USANDO LE INFORMAZIONI:
1. Ricopi fedelmente il passo del testo sulla moda per disabili in Italia che si apre con le parole contenenti "Moda per disabili" e si chiude con "principi dell’adaptive fashion.".
2. Scriva il seguito del testo sulla moda per disabili in Italia, riprendendo subito dopo la sua ultima frase.

----- BRANO DI ESERCITAZIONE

Moda per disabili in Italia
Alta moda e adaptive fashion nel nostro Paese
Tutte queste passerelle internazionali sono state (e continuano ad essere) fondamentali nel far passare un modello di inclusione e abbattimento delle barriere anche nel campo dell’abbigliamento. Ma non bisogna dimenticare il ruolo dell’Italia, la patria della moda.
Sotto questo punto di vista, il nostro Paese non ha nulla da invidiare all’estero. Sia a livello di marchi di alta moda che di società della grande distribuzione (anche a mezzo di e-commerce), gli italiani si sono dimostrati pionieri di un nuovo modo di vedere la disabilità e hanno adottato, tra i primi, i principi dell’adaptive fashion.
Qualche esempio? Alla Fashion Week milanese, edizione 2018, l’agenzia di modelle con disabilità Iulia Barton, insieme alla Fondazione Vertical (un’organizzazione no profit italiana per la cura delle lesioni midollari e la ricerca sulla salute), ha dato spazio a una sfilata per modelli disabili.
Nel frattempo, durante gli eventi di AltaRoma dello stesso anno, stilisti del calibro di Renato Balestra, Antonio Urzi e Angelo Cruciani hanno disegnato abiti appositamente per delle modelle in carrozzina o dotate di protesi.

----------
----- SEGMENTO DI DATI

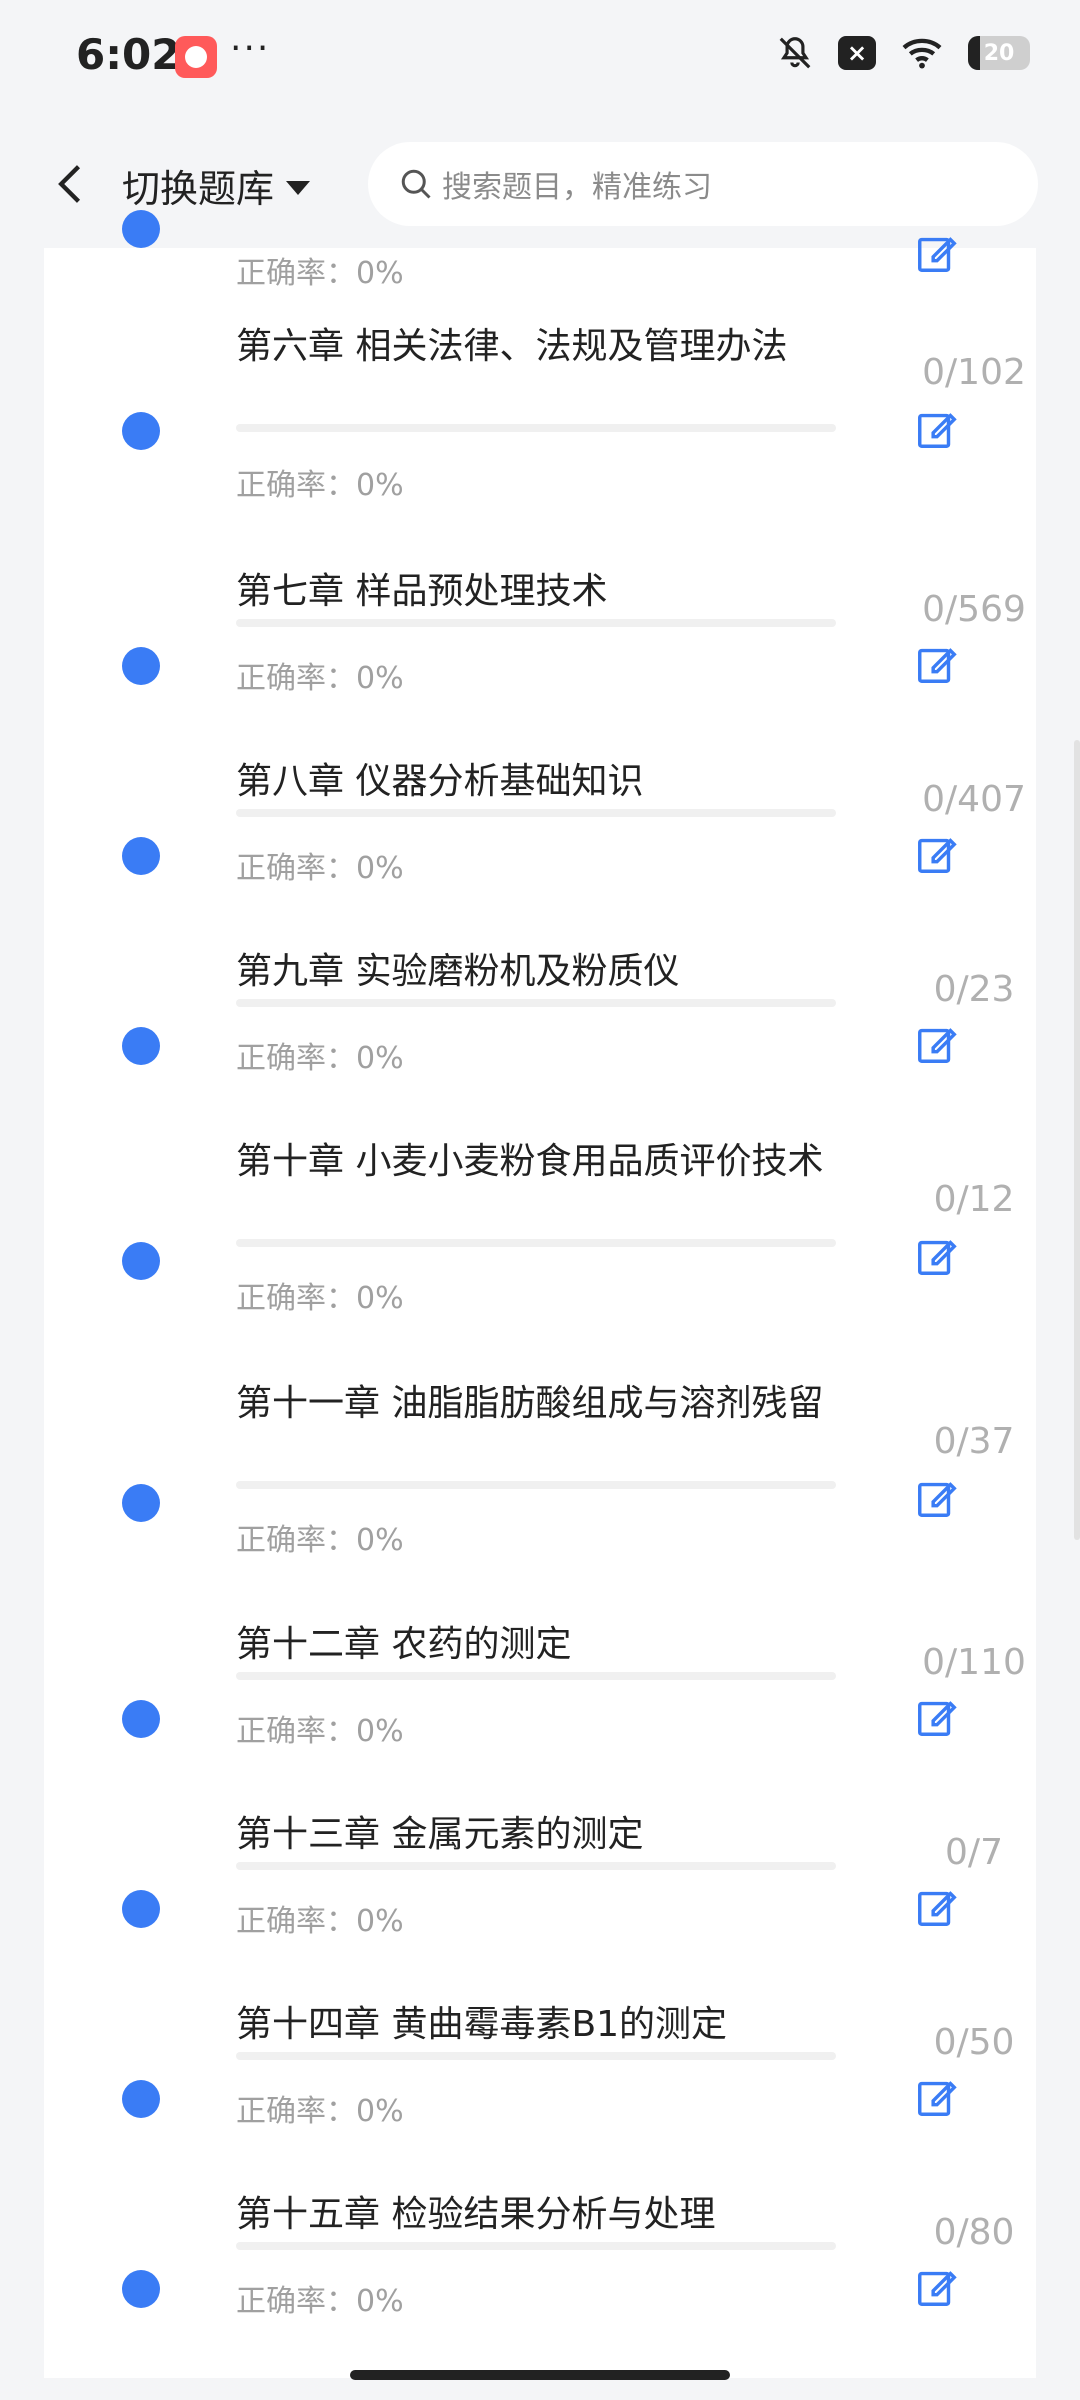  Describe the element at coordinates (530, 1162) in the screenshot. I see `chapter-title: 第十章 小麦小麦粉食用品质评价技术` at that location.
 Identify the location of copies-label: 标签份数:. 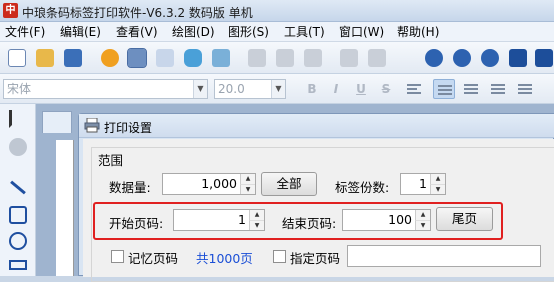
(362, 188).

----------

RISULTATI ATTESI:
1.
Moda per disabili in Italia
Alta moda e adaptive fashion nel nostro Paese
Tutte queste passerelle internazionali sono state (e continuano ad essere) fondamentali nel far passare un modello di inclusione e abbattimento delle barriere anche nel campo dell’abbigliamento. Ma non bisogna dimenticare il ruolo dell’Italia, la patria della moda.
Sotto questo punto di vista, il nostro Paese non ha nulla da invidiare all’estero. Sia a livello di marchi di alta moda che di società della grande distribuzione (anche a mezzo di e-commerce), gli italiani si sono dimostrati pionieri di un nuovo modo di vedere la disabilità e hanno adottato, tra i primi, i principi dell’adaptive fashion.

2.
Moda per disabili per tutti, made in Italy
Ma anche lontano dai riflettori nascono progetti e realtà locali, made in Italy, inclusivi e positivi. Pensiamo a marchi ormai consolidati come Mec Service, che offre vestiti e accessori per persone con disabilità anche temporanea, o Lyddawear, il portale che da anni vende online capi per donna e uomo a chi ha difficoltà psichiche o di movimento.
Non mancano poi, naturalmente, le iniziative di solidarietà sociale, spesso nate con collaborazioni dal basso.
Citiamo soltanto, oltre all’iniziativa già menzionata della Fondazione Vertical, anche il progetto “Diritto all’eleganza”, spinto dalla Unione Italiana per la Lotta alla Distrofia Muscolare (UILDM) in collaborazione con diversi istituti superiori di moda. Il modo migliore per educare i giovani, nella scuola e nell’università, al valore dell’inclusione dei disabili, superando i luoghi comuni anche nel campo dell’abbigliamento.